RECORD EXTRACTS:
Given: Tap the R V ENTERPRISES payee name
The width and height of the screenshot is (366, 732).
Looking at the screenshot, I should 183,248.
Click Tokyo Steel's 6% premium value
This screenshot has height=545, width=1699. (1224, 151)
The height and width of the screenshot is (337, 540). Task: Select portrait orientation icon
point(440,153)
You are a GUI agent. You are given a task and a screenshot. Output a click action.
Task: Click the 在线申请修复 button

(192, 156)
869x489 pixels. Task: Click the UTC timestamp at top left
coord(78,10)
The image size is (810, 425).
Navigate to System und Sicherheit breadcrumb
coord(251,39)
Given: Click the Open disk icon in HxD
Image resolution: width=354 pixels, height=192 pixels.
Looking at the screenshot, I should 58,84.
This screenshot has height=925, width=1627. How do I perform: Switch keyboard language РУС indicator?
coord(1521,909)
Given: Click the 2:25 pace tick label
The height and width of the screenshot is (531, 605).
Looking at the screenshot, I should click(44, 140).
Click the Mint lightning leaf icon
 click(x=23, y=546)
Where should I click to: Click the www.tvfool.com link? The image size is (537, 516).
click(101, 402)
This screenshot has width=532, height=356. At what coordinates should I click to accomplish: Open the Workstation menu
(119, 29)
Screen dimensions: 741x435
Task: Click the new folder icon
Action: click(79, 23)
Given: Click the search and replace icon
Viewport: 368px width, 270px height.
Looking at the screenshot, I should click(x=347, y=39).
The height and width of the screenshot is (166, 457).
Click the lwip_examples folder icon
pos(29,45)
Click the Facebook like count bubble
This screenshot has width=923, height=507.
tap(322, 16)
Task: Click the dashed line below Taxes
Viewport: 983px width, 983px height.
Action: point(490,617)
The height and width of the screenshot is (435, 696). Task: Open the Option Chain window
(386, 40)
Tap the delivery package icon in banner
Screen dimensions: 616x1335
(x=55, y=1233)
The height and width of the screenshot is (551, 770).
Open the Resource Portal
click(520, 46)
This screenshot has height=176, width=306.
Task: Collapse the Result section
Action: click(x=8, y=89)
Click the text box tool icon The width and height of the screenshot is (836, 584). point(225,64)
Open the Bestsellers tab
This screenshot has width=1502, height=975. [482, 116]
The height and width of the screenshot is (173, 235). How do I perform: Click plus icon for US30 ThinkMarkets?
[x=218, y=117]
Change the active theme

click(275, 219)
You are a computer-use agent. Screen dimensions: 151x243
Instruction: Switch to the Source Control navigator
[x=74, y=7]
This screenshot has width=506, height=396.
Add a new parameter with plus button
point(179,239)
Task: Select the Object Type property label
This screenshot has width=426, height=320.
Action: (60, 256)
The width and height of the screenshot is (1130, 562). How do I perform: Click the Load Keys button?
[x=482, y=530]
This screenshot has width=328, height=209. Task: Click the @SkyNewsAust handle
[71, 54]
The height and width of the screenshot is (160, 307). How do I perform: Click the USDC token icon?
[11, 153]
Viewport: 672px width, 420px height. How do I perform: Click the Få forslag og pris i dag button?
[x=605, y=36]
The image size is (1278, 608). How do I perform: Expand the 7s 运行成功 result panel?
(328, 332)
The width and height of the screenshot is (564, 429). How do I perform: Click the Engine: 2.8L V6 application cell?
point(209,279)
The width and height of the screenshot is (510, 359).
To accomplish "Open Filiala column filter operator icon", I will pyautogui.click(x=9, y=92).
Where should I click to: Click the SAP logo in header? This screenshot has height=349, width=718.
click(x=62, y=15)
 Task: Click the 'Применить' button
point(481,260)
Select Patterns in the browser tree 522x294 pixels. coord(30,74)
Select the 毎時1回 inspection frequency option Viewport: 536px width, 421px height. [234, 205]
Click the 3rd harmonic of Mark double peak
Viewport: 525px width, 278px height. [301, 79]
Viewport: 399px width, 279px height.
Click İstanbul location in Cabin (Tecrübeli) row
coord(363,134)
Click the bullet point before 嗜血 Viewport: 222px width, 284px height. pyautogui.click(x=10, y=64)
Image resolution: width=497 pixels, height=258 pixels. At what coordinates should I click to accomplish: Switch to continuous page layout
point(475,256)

TASK TO COMPLETE: Emit the full listing verbatim.

RESPONSE BELOW:
Given: Tap the R V ENTERPRISES payee name
The width and height of the screenshot is (366, 732).
Looking at the screenshot, I should 183,248.
Click Tokyo Steel's 6% premium value
This screenshot has height=545, width=1699. (1224, 151)
The height and width of the screenshot is (337, 540). Task: Select portrait orientation icon
point(440,153)
You are a GUI agent. You are given a task and a screenshot. Output a click action.
Task: Click the 在线申请修复 button

(192, 156)
869x489 pixels. Task: Click the UTC timestamp at top left
coord(78,10)
The image size is (810, 425).
Navigate to System und Sicherheit breadcrumb
coord(251,39)
Given: Click the Open disk icon in HxD
Image resolution: width=354 pixels, height=192 pixels.
Looking at the screenshot, I should 58,84.
This screenshot has height=925, width=1627. How do I perform: Switch keyboard language РУС indicator?
coord(1521,909)
Given: Click the 2:25 pace tick label
The height and width of the screenshot is (531, 605).
Looking at the screenshot, I should click(44, 140).
Click the Mint lightning leaf icon
 click(x=23, y=546)
Where should I click to: Click the www.tvfool.com link? The image size is (537, 516).
click(101, 402)
This screenshot has width=532, height=356. At what coordinates should I click to accomplish: Open the Workstation menu
(119, 29)
Screen dimensions: 741x435
Task: Click the new folder icon
Action: click(79, 23)
Given: Click the search and replace icon
Viewport: 368px width, 270px height.
Looking at the screenshot, I should click(x=347, y=39).
The height and width of the screenshot is (166, 457).
Click the lwip_examples folder icon
pos(29,45)
Click the Facebook like count bubble
This screenshot has width=923, height=507.
tap(322, 16)
Task: Click the dashed line below Taxes
Viewport: 983px width, 983px height.
Action: point(490,617)
The height and width of the screenshot is (435, 696). Task: Open the Option Chain window
(386, 40)
Tap the delivery package icon in banner
Screen dimensions: 616x1335
(x=55, y=1233)
The height and width of the screenshot is (551, 770).
Open the Resource Portal
click(520, 46)
This screenshot has height=176, width=306.
Task: Collapse the Result section
Action: click(x=8, y=89)
Click the text box tool icon The width and height of the screenshot is (836, 584). point(225,64)
Open the Bestsellers tab
This screenshot has width=1502, height=975. [482, 116]
The height and width of the screenshot is (173, 235). How do I perform: Click plus icon for US30 ThinkMarkets?
[x=218, y=117]
Change the active theme

click(275, 219)
You are a computer-use agent. Screen dimensions: 151x243
Instruction: Switch to the Source Control navigator
[x=74, y=7]
This screenshot has width=506, height=396.
Add a new parameter with plus button
point(179,239)
Task: Select the Object Type property label
This screenshot has width=426, height=320.
Action: (60, 256)
The width and height of the screenshot is (1130, 562). How do I perform: Click the Load Keys button?
[x=482, y=530]
This screenshot has width=328, height=209. Task: Click the @SkyNewsAust handle
[71, 54]
The height and width of the screenshot is (160, 307). How do I perform: Click the USDC token icon?
[11, 153]
Viewport: 672px width, 420px height. How do I perform: Click the Få forslag og pris i dag button?
[x=605, y=36]
The image size is (1278, 608). How do I perform: Expand the 7s 运行成功 result panel?
(328, 332)
The width and height of the screenshot is (564, 429). How do I perform: Click the Engine: 2.8L V6 application cell?
point(209,279)
The width and height of the screenshot is (510, 359).
To accomplish "Open Filiala column filter operator icon", I will pyautogui.click(x=9, y=92).
Where should I click to: Click the SAP logo in header? This screenshot has height=349, width=718.
click(x=62, y=15)
 Task: Click the 'Применить' button
point(481,260)
Select Patterns in the browser tree 522x294 pixels. coord(30,74)
Select the 毎時1回 inspection frequency option Viewport: 536px width, 421px height. [234, 205]
Click the 3rd harmonic of Mark double peak
Viewport: 525px width, 278px height. [301, 79]
Viewport: 399px width, 279px height.
Click İstanbul location in Cabin (Tecrübeli) row
coord(363,134)
Click the bullet point before 嗜血 Viewport: 222px width, 284px height. pyautogui.click(x=10, y=64)
Image resolution: width=497 pixels, height=258 pixels. At what coordinates should I click to accomplish: Switch to continuous page layout
point(475,256)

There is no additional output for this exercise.